World Liberty Financial Token (WLFI) has fallen nearly 10% in the past 24 hours, hitting a new all-time low amid growing concerns over a series of on-chain moves related to debt acquisitions.
At the time of publication of this memo, April 10, 2026, the platform’s governance tokens were tied to Donald Trump’s family. Trading around $0.083This is 82% below the all-time high of $0.46 recorded on September 1, 2025.
The series of events that set off the alarm began on February 8, 2026. According to data revealed by the Arkham Explorers, on that day, World Liberty Financial’s Treasury Department Deposit 14 million USD1a proprietary stablecoin used as collateral in the Dolomite decentralized finance (DeFi) protocol. At the same time, it borrowed 11.4 million USDC.
After a few minutes, these funds were sent to a Coinbase Prime address, a platform commonly used for fiat conversion and institutional work.
2 days later, World Liberty Financial I sent another 12.5 million USD1 directly to another Coinbase Prime address. Then, on February 20, the Ministry of Finance deposited WLFI 890 million as collateral and borrowed USD 20 million1. On March 24, another 1.1 billion WLFI was issued; Total tokens used as collateral within Dolomite reached 1.99 billion.
Together, these operations allowed the platform to acquire approximately $31.4 million in stablecoins. In other words, it is not the entry of new capital; Liquidity extraction backed by assets issued by the structure itself.
This is a move that suggests World Liberty Financial is using its own stablecoin and its own token to support its fundraising strategy within the protocol, and that it also has a dominant position there.
According to available data, WLFI accounts for nearly 55% of the total liquidity supplied in the Dolomites.. The USD1 pool, on the other hand, has a utilization rate close to 93%, which suggests very concentrated usage and little room for large-scale withdrawals.
The problem is that the collateral doesn’t seem to be very strong relative to the size of the position. WLFI has limited market depth compared to the number of pledged tokens. This means that if the price drops sharply and auto-liquidation is enabled, a forced sale of those tokens could cause the price to fall further before the protocol unwinds the position.

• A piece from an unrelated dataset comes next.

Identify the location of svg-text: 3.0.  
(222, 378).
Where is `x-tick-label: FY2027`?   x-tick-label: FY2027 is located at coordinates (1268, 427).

In that scenario, the risk no longer rests solely on the token; as well as depositors who have lent funds within the system.
In the face of criticism, the project has come out to defend its position on X. According to their official account, the “FUD” regarding the loan was wrong, they said. FUD in the financial ecosystem fear, anxiety, doubt (fear, uncertainty, doubt) and is typically used to refer to information intended to create distrust in an asset or project.
“Yes, we are offering WLFI as collateral and borrowing stablecoins. No, we are a long way from liquidation,” they wrote. They also assured that their role as large borrowers has helped maintain the protocol’s attractiveness, stating, “By being an anchor borrower, we are generating performance that makes the WLFI market attractive to everyone else.”
The company added that it has repurchased 435,301,344 WLFI tokens in the past six months. Total price: $65.58 million, average price: $0.1507. “We didn’t have to do it because we believe in what’s going to happen,” they argued.
As reported by CriptoNoticias, this strategy is supported by World Liberty Financial’s proprietary automatic token repurchase and write mechanism.
Still, the market seems to think differently. Rather than seeing signs of strength, many traders observe circular structures Liquidity is based on assets issued by the platform itself, with concentrated risk and little margin in case prices fall further.